In January 2026, Microsoft rolled out its latest Patch Tuesday update, addressing a significant security concern with the inclusion of one actively exploited zero-day vulnerability and eight additional high-risk flaws. This update marks a considerable increase in the scope of vulnerabilities tackled, with a total of 112 Microsoft Common Vulnerabilities and Exposures (CVEs) and three non-Microsoft CVEs, effectively doubling the count from December’s update, which had 57 vulnerabilities.
Details on the Zero-Day Vulnerability
The critical zero-day vulnerability identified as CVE-2026-20805 poses an Information Disclosure risk affecting the Desktop Window Manager (DWM) and has been rated a 5.5 on the severity scale. Microsoft’s Threat Intelligence Center and Security Response Center (MSRC) are credited with discovering this flaw.
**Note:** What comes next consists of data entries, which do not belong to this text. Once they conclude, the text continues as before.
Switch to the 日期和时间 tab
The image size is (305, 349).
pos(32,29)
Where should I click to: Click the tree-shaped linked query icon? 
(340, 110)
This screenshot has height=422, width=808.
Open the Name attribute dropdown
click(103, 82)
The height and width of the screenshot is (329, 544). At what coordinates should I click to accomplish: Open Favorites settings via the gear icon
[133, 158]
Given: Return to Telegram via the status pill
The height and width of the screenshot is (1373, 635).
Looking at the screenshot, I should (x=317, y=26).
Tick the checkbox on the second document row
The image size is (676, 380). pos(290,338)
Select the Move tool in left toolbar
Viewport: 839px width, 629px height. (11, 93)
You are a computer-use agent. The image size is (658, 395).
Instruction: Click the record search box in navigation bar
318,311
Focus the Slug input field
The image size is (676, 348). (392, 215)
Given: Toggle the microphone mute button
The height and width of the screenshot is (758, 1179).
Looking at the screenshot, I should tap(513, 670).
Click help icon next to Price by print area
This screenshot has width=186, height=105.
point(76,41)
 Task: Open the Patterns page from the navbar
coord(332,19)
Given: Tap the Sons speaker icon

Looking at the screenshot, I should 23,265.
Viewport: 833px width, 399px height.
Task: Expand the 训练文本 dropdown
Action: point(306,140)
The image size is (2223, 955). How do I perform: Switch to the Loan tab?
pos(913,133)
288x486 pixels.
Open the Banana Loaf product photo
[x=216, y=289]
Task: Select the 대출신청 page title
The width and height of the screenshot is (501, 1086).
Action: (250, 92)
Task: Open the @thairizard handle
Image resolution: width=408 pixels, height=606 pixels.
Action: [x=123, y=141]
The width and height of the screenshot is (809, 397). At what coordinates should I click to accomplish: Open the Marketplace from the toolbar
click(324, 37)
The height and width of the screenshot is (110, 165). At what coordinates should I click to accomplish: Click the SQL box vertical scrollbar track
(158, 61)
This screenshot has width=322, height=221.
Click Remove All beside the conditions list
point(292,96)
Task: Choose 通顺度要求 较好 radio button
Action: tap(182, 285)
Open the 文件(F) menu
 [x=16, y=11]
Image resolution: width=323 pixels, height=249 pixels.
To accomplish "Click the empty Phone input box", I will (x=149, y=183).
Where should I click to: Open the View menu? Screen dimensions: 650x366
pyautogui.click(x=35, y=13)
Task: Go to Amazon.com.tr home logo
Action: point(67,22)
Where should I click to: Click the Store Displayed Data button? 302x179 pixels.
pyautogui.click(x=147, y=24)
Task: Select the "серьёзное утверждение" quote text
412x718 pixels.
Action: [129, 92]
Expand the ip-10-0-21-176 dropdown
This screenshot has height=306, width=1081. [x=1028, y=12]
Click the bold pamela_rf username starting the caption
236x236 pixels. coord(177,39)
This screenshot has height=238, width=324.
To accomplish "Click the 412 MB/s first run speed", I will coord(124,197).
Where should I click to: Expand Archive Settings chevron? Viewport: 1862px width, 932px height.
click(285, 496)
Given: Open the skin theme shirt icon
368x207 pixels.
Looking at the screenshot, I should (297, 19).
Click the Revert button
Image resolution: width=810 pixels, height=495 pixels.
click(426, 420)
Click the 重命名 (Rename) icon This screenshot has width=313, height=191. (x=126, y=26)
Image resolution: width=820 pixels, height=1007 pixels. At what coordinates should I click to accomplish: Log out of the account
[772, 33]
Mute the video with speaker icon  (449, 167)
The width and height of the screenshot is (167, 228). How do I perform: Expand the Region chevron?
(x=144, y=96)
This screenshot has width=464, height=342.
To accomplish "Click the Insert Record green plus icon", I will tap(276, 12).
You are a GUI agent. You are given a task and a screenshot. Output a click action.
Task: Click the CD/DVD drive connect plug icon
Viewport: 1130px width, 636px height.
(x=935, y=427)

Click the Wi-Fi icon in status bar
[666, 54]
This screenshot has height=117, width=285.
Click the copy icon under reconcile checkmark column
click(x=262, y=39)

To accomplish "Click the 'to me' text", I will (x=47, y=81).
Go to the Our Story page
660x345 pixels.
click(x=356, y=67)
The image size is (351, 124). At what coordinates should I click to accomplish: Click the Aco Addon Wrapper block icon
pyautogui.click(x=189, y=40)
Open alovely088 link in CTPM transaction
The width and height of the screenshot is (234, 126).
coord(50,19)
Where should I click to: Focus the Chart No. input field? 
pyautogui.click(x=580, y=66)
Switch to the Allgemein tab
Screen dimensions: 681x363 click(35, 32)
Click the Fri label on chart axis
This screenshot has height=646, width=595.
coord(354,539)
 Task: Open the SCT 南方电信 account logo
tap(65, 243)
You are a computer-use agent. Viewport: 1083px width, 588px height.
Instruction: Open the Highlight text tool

Microsoft describes this vulnerability as an issue where sensitive information could be disclosed to unauthorized users via the DWM. CISA, the Cybersecurity and Infrastructure Security Agency, quickly added this vulnerability to its Known Exploited Vulnerabilities (KEV) catalog, highlighting its significance.
Other Vendor Updates
In addition to Microsoft’s updates, a variety of other tech companies such as Fortinet, SAP, ServiceNow, and Adobe also released patches this week, emphasizing the widespread nature of security vulnerabilities across different platforms.
High-Risk Vulnerabilities in the January Update
Microsoft flagged eight vulnerabilities as having a “more likely” exploitation risk. Here’s a closer look at these serious vulnerabilities:
1. Windows Installer Elevation of Privilege (CVE-2026-20816)
Rated at 7.8, this vulnerability involves a time-of-check to time-of-use (TOCTOU) race condition within the Windows Installer. It could enable authorized attackers to escalate their privileges and potentially gain SYSTEM-level access.
2. Windows Error Reporting Service Elevation of Privilege (CVE-2026-20817)
This 7.8-rated vulnerability arises from improper handling of permissions within the Windows Error Reporting system, allowing an authorized attacker to gain higher privileges locally.
3. Windows Common Log File System Driver Elevation of Privilege (CVE-2026-20820)
Another 7.8-rated vulnerability, this issue stems from a heap-based buffer overflow in the Windows Common Log File System Driver, potentially allowing an attacker to escalate privileges locally.
4. Windows NTFS Remote Code Execution (CVE-2026-20840)
Rated 7.8, this vulnerability involves a heap-based buffer overflow within Windows NTFS, which could permit an authorized attacker to execute code locally.
5. Windows Routing and Remote Access Service Elevation of Privilege (CVE-2026-20843)
This vulnerability, also rated at 7.8, is rooted in inadequate access control within the RRAS. It provides a pathway for authorized attackers to gain elevated privileges locally.
6. Windows Ancillary Function Driver for WinSock Elevation of Privilege (CVE-2026-20860)
Another 7.8 vulnerability relates to a type confusion issue in the Ancillary Function Driver for WinSock, which could grant authorized attackers elevated privileges.
7. Desktop Window Manager Elevation of Privilege (CVE-2026-20871)
With a severity score of 7.8, this vulnerability involves a use-after-free error in the Desktop Window Manager that might allow an authorized attacker to escalate privileges locally.
8. Additional Windows NTFS Remote Code Execution (CVE-2026-20922)
This security flaw mirrors CVE-2026-20840 with a heap-based buffer overflow in Windows NTFS, providing another avenue for code execution by authorized attackers.
Highest-Rated Vulnerabilities in the Patch Tuesday Update
Among the update, three vulnerabilities carry an 8.8 severity rating but are considered lower risk for active exploitation by Microsoft. These include:
- CVE-2026-20947: A Microsoft SharePoint Server vulnerability tied to Remote Code Execution and SQL Injection.
- CVE-2026-20963: A SharePoint vulnerability relating to Remote Code Execution and Deserialization of Untrusted Data.
- CVE-2026-20868: A Windows Routing and Remote Access Service vulnerability associated with Remote Code Execution and a heap-based buffer overflow.